»»

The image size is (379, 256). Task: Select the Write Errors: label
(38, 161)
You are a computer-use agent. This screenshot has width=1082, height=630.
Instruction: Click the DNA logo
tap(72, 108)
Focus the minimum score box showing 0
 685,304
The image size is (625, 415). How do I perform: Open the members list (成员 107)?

««
»»

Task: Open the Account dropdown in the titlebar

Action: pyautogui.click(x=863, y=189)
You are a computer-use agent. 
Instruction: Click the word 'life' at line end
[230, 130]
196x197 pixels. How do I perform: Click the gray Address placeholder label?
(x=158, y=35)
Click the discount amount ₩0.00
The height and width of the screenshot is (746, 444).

««

* _Task_:
Among the entries above, locate the lines containing "The image size is (379, 256)." and "The image size is (625, 415).", and transcribe exactly those two lines and all lines between.

* _Result of this task_:
The image size is (379, 256). Task: Select the Write Errors: label
(38, 161)
You are a computer-use agent. This screenshot has width=1082, height=630.
Instruction: Click the DNA logo
tap(72, 108)
Focus the minimum score box showing 0
 685,304
The image size is (625, 415). How do I perform: Open the members list (成员 107)?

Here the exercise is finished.